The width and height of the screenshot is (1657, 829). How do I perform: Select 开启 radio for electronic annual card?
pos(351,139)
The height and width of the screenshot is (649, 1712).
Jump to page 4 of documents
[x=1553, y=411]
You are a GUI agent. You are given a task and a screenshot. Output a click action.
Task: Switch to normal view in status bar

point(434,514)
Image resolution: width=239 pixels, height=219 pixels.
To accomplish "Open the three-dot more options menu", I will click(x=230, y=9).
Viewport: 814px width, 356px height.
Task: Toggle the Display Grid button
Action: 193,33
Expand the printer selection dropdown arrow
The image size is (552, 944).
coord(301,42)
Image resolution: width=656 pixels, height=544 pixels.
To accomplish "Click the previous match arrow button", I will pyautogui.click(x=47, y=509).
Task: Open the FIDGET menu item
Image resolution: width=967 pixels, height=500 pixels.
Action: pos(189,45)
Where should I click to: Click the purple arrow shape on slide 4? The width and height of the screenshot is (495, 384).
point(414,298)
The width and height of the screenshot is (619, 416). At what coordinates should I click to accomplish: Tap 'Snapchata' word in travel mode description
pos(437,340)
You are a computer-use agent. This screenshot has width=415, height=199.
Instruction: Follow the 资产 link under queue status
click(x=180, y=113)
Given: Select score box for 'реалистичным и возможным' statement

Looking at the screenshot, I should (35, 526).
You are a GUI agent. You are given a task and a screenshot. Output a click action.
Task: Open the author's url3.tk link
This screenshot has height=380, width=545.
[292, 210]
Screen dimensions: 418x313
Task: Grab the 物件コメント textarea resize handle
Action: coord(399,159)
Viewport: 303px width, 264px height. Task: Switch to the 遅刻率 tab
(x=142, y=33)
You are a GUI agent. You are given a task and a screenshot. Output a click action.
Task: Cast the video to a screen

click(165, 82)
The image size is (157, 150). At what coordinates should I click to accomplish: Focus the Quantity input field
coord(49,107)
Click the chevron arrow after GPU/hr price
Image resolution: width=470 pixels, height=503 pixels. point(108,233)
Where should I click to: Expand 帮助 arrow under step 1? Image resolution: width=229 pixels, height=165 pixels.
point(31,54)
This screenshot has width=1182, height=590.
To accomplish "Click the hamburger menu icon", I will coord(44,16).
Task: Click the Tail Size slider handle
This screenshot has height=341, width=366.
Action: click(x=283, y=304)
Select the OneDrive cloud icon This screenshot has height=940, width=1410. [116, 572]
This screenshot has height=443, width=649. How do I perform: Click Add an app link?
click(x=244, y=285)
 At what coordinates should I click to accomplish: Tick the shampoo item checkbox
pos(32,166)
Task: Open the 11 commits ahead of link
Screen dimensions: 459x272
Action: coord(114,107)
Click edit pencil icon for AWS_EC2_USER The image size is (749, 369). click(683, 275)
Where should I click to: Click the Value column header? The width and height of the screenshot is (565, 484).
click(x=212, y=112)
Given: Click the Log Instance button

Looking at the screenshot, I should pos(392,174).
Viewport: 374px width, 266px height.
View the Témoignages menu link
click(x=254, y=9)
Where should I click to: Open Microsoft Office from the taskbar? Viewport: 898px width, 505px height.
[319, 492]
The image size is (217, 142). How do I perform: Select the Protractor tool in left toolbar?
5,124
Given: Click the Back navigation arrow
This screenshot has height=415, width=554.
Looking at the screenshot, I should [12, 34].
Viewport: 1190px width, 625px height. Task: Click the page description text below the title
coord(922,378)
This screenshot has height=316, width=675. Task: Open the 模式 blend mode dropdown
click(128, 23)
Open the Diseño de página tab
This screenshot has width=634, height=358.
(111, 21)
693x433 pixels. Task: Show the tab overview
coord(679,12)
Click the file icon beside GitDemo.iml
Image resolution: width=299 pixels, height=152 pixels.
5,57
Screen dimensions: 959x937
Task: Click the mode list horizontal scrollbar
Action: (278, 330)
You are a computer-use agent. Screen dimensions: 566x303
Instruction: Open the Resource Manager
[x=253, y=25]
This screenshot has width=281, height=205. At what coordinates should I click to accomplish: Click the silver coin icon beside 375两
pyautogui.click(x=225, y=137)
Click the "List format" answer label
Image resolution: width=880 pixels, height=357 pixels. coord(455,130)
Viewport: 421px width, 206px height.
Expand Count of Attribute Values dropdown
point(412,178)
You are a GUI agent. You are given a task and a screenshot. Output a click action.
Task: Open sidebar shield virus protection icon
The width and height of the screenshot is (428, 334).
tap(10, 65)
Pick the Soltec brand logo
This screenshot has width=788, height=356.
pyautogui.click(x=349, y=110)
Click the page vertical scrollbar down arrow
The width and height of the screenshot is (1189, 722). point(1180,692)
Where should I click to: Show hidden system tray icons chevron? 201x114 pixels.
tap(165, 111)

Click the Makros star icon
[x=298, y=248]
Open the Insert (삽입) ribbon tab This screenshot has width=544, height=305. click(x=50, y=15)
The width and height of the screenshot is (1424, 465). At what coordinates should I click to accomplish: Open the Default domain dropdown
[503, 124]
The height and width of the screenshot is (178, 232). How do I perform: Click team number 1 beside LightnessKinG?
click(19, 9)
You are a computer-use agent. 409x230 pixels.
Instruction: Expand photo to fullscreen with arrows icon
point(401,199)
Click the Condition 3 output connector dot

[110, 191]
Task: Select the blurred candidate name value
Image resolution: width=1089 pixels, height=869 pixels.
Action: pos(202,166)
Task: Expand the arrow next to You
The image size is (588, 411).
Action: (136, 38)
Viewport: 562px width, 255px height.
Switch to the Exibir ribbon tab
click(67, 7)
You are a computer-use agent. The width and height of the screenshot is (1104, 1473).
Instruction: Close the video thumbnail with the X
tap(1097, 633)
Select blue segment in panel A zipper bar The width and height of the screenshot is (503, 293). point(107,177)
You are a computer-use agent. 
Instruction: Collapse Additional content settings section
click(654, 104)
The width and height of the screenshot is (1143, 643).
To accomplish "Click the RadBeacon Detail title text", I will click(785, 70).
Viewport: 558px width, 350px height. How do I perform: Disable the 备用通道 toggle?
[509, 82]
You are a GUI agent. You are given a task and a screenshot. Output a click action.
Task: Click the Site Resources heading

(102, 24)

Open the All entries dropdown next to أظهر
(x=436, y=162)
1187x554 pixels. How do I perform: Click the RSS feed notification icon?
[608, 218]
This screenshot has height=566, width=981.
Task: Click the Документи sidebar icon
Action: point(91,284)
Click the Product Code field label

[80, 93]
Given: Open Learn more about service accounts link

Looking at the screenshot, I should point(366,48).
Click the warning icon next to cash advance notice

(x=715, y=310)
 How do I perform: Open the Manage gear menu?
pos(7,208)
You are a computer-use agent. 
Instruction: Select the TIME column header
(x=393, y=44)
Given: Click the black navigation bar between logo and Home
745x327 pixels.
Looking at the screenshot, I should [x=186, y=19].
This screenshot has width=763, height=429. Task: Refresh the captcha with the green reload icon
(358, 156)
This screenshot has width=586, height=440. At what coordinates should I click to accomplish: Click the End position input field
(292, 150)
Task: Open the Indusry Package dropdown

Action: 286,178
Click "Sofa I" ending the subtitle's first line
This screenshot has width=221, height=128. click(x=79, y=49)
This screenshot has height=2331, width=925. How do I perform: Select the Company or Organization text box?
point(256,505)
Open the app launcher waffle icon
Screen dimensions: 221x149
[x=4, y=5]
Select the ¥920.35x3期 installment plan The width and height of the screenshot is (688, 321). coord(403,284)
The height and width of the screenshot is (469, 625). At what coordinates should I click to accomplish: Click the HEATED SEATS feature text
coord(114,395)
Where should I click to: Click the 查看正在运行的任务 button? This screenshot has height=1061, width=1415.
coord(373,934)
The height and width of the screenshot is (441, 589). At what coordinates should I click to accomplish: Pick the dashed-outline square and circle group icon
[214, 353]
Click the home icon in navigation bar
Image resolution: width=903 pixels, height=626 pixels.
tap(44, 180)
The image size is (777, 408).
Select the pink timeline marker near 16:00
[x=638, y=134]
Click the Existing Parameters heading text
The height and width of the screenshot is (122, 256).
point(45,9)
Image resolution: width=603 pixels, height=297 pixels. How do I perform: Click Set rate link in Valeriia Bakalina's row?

=======

→ Required work
When you reach the line in the material above that holds "Task: Cast the video to a screen", begin reproducing lines exactly, and stop after the line that holds "Click edit pencil".

→ Result for this task
Task: Cast the video to a screen

click(165, 82)
The image size is (157, 150). At what coordinates should I click to accomplish: Focus the Quantity input field
coord(49,107)
Click the chevron arrow after GPU/hr price
Image resolution: width=470 pixels, height=503 pixels. point(108,233)
Where should I click to: Expand 帮助 arrow under step 1? Image resolution: width=229 pixels, height=165 pixels.
point(31,54)
This screenshot has width=1182, height=590.
To accomplish "Click the hamburger menu icon", I will coord(44,16).
Task: Click the Tail Size slider handle
This screenshot has height=341, width=366.
Action: click(x=283, y=304)
Select the OneDrive cloud icon This screenshot has height=940, width=1410. [116, 572]
This screenshot has height=443, width=649. How do I perform: Click Add an app link?
click(x=244, y=285)
 At what coordinates should I click to accomplish: Tick the shampoo item checkbox
pos(32,166)
Task: Open the 11 commits ahead of link
Screen dimensions: 459x272
Action: coord(114,107)
Click edit pencil icon for AWS_EC2_USER The image size is (749, 369). click(683, 275)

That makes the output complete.